Tighe O’Donoghue/Ross created the 12-feet tall bronze statue of the monastic saint which stands at Great Samphire Rock in Fenit Harbour.
The 81-year-old New Yorker moved to Ireland in 1986 and settled in Glenflesk.
His work is in the permanent collections of prestigious institutions including the Victoria and Albert Museum in London and in the Smithsonian in Washington DC.
New York-born Tighe O’Donoghue/Ross was an internationally renowned sculptor, painter, printmaker and engraver whose work has left a colossal imprint on this county’s landscape.
In addition to his statue of St Brendan the Navigator in Fenit, O’Donoghue/Ross also created the renowned Cappal Mór sculpture on the N22 Kerry-Cork road at Clonkeen.
This shows a rearing Celtic war horse with a unicorn-horn helmet reflecting O’Donoghue/Ross’s passion for Irish history and legend.
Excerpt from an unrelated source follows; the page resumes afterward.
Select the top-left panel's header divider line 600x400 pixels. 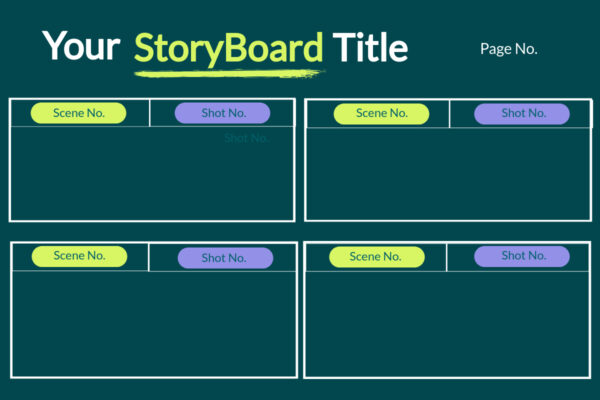tap(150, 113)
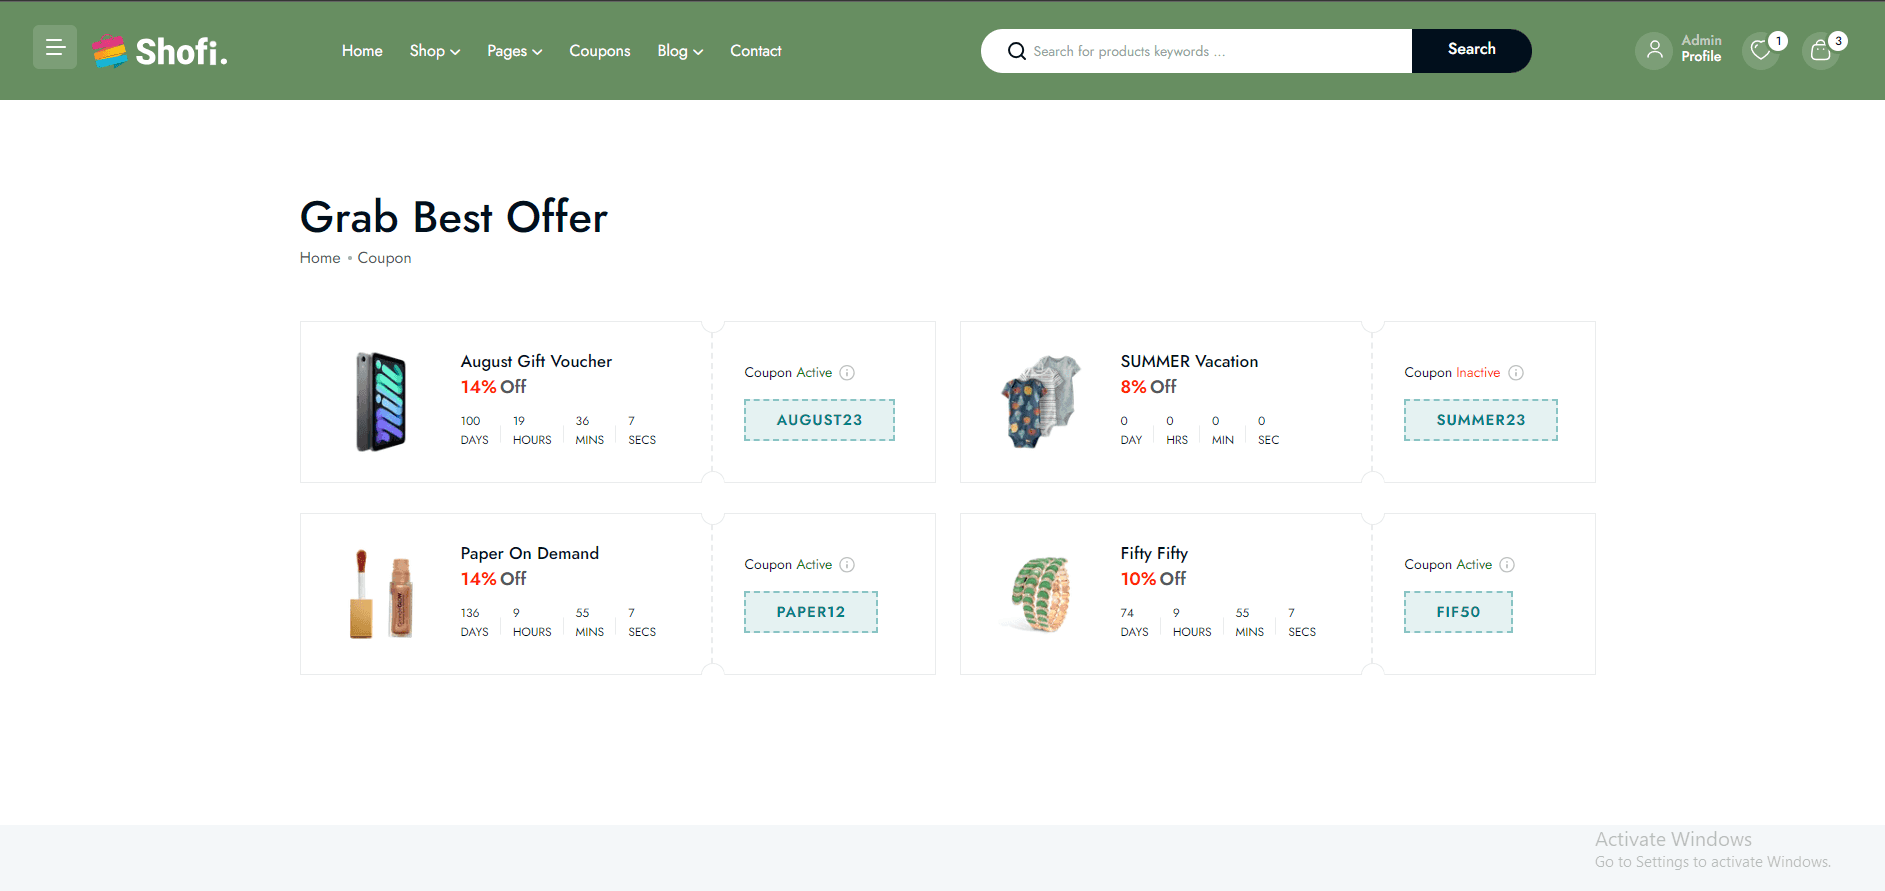The height and width of the screenshot is (891, 1885).
Task: Copy the FIF50 coupon code
Action: coord(1458,612)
He was born Thomas Martin O’Donohue in Brooklyn and always felt a strong connection to his Irish heritage.
He was the hereditary chief of the O’Donoghues of Ross; DNA had established he was descended from The O’Donoghue Mór, Princes of Lough Léine.
The 81-year-old’s funeral mass will take place in St Mary’s Cathedral, Killarney this morning at 10.30am – here too he made his presence felt as the East Chapel features his hand-painted glass panels for windows, dedicated to his ancestors and with the theme dawn and dusk.